── KUTIPAN SUMBER ──

Wednesday, 16 March 2016

Arogansi Film Amerika

  

M. Fathoni Mahsun

     Dua hal yang tidak bisa dipisahkan dari Amerika, perang dan film. Keduanya nampak sebagai dua sisi dari satu keping mata uang. Perang adalah upaya menghegemoni bangsa lain melalui kekuatan militer. Sedangkan film merupakan upaya penghegemonian melalui pendekatan budaya massa. Konon hingga kini di Amerika investasi tertinggi digunakan untuk perang, dan tertinggi kedua investasi pada dunia hiburan, termasuk film di dalamnya.

     Sejarah perfilman Amerika dimulai jauh sebelum PD II, yaitu sekitar tahun 1920-an. Ditandai dengan munculnya studio-studio raksasa semacam Metro-Goldwyin-Mayer (MGM), Paramount, Universal, Warner Brothers dan Fox. Pada rentang waktu 1930 -1939 Sutradara Michael Curtiz mampu memproduksi 44 film, atau rata-rata 4 film dalam setahun. Mervyn Leroy mampu membesut 36 film, dan John Ford 26 film. Selain nama-nama tersebut, masih banyak lagi yang lainnya. Sehingga kalau diakumulasi, ada ratusan  film diproduksi setiap tahunnya.

     Film-film tersebut selanjutnya disebarkan ke seantereo jagad, termasuk ke Indonesia. Sampai kira-kira 20 tahun setelah dimulainya uforia produksi film besar-besaran di Amerika, Indonesia nampak sudah menjadi konsumen aktif yang lahap menyantap film-film buatan hollywood. Dalam reportasi Harian Rakjat yang terbit 23 Juni 1962, kurun antara tahun 1960-1961 ada 130 judul film Amerika yang beredar. Artinya, ada sepuluh lebih judul film Amerika yang beredar setiap bulannya. Dengan kata lain, paling sedikit tiga hari sekali ada film baru produk Amerika. Pada tahun-tahun berikutnya Harian Rakjat (13 September 1964) mengabarkan terjadinya tren penggelembungan jumlah film Amerika yang beredar di Indonesia. Pada tahun 1962 sebanyak 303 film, tahun 1963 sebanyak 145 film, Ini menggambarkan betapa mapannya industri perfilman Amerika ketika itu. Bandingkan dengan Indonesia yang ketika itu hanya mampu memproduksi tidak lebih dari 10  judul film.

───
── BLOK DATA ──

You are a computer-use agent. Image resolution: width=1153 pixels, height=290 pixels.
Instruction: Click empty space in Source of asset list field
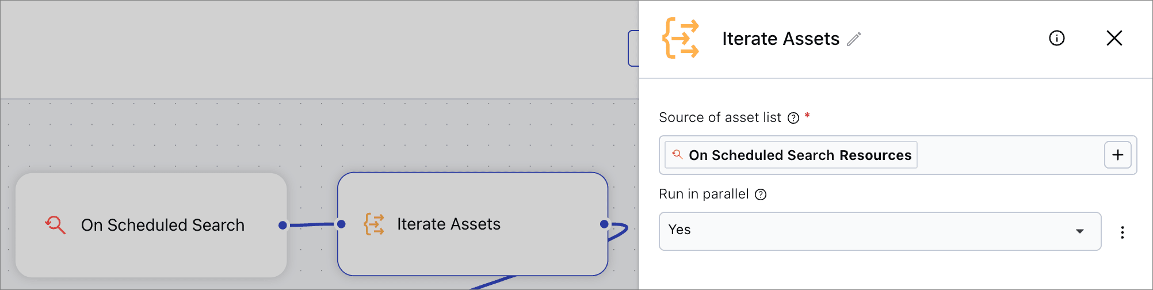pos(1007,155)
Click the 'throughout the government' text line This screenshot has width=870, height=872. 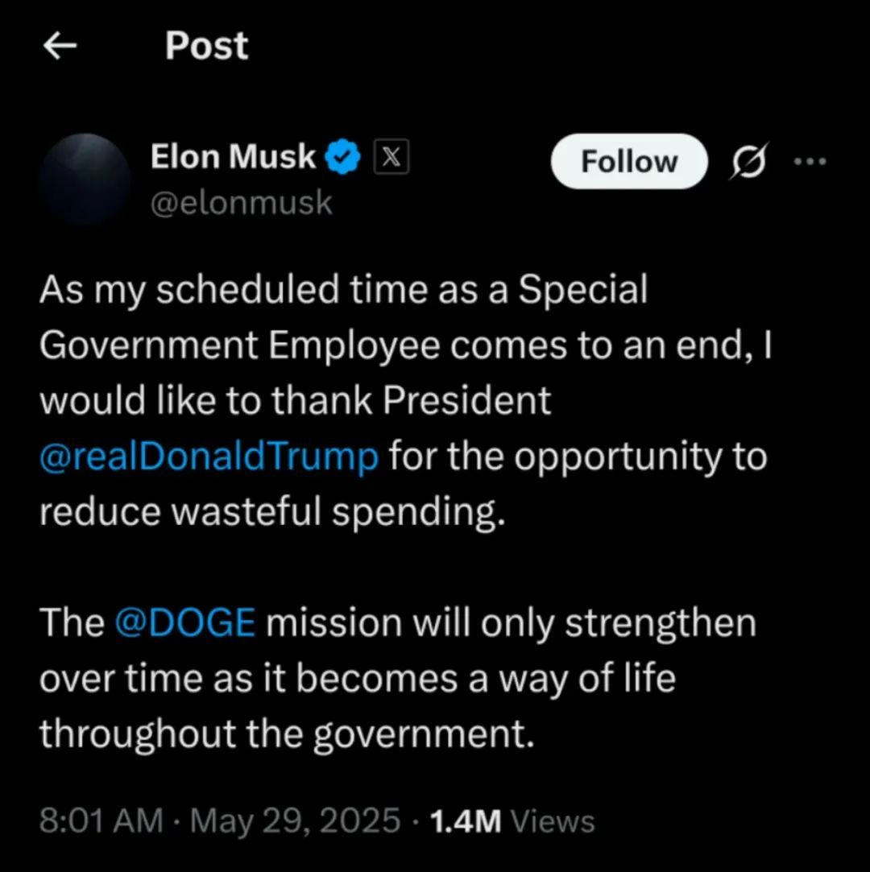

───

**TUGAS ANDA**.
Bisakah Anda menuliskan kembali seluruh teks tentang film Amerika di atas, kata demi kata tanpa perubahan? Materi tersebut tidak perlu dipakai.

**PENYELESAIAN SOAL**.
Wednesday, 16 March 2016

Arogansi Film Amerika

  

M. Fathoni Mahsun

     Dua hal yang tidak bisa dipisahkan dari Amerika, perang dan film. Keduanya nampak sebagai dua sisi dari satu keping mata uang. Perang adalah upaya menghegemoni bangsa lain melalui kekuatan militer. Sedangkan film merupakan upaya penghegemonian melalui pendekatan budaya massa. Konon hingga kini di Amerika investasi tertinggi digunakan untuk perang, dan tertinggi kedua investasi pada dunia hiburan, termasuk film di dalamnya.

     Sejarah perfilman Amerika dimulai jauh sebelum PD II, yaitu sekitar tahun 1920-an. Ditandai dengan munculnya studio-studio raksasa semacam Metro-Goldwyin-Mayer (MGM), Paramount, Universal, Warner Brothers dan Fox. Pada rentang waktu 1930 -1939 Sutradara Michael Curtiz mampu memproduksi 44 film, atau rata-rata 4 film dalam setahun. Mervyn Leroy mampu membesut 36 film, dan John Ford 26 film. Selain nama-nama tersebut, masih banyak lagi yang lainnya. Sehingga kalau diakumulasi, ada ratusan  film diproduksi setiap tahunnya.

     Film-film tersebut selanjutnya disebarkan ke seantereo jagad, termasuk ke Indonesia. Sampai kira-kira 20 tahun setelah dimulainya uforia produksi film besar-besaran di Amerika, Indonesia nampak sudah menjadi konsumen aktif yang lahap menyantap film-film buatan hollywood. Dalam reportasi Harian Rakjat yang terbit 23 Juni 1962, kurun antara tahun 1960-1961 ada 130 judul film Amerika yang beredar. Artinya, ada sepuluh lebih judul film Amerika yang beredar setiap bulannya. Dengan kata lain, paling sedikit tiga hari sekali ada film baru produk Amerika. Pada tahun-tahun berikutnya Harian Rakjat (13 September 1964) mengabarkan terjadinya tren penggelembungan jumlah film Amerika yang beredar di Indonesia. Pada tahun 1962 sebanyak 303 film, tahun 1963 sebanyak 145 film, Ini menggambarkan betapa mapannya industri perfilman Amerika ketika itu. Bandingkan dengan Indonesia yang ketika itu hanya mampu memproduksi tidak lebih dari 10  judul film.